====== Given entries ======
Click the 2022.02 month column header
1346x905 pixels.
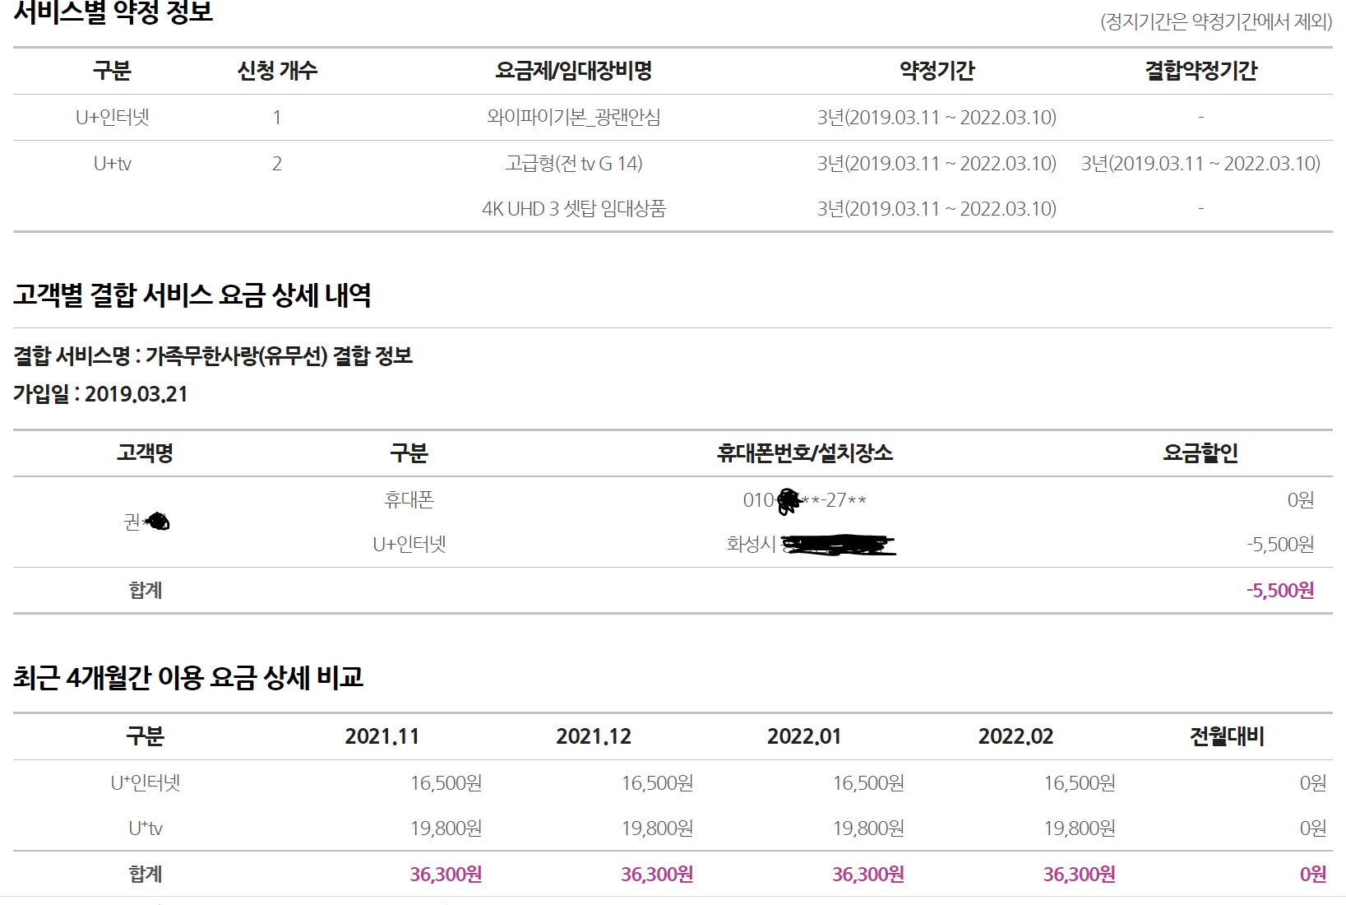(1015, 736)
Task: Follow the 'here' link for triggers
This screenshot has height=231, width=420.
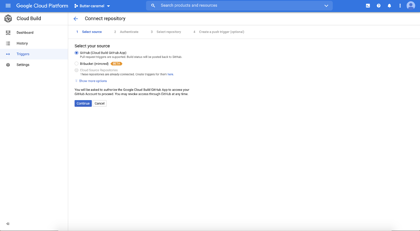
======
- _Task directions_
With every picture removed, give the entries above again exactly.

- _Result_
Click the 2022.02 month column header
1346x905 pixels.
(1015, 736)
Task: Follow the 'here' link for triggers
This screenshot has height=231, width=420.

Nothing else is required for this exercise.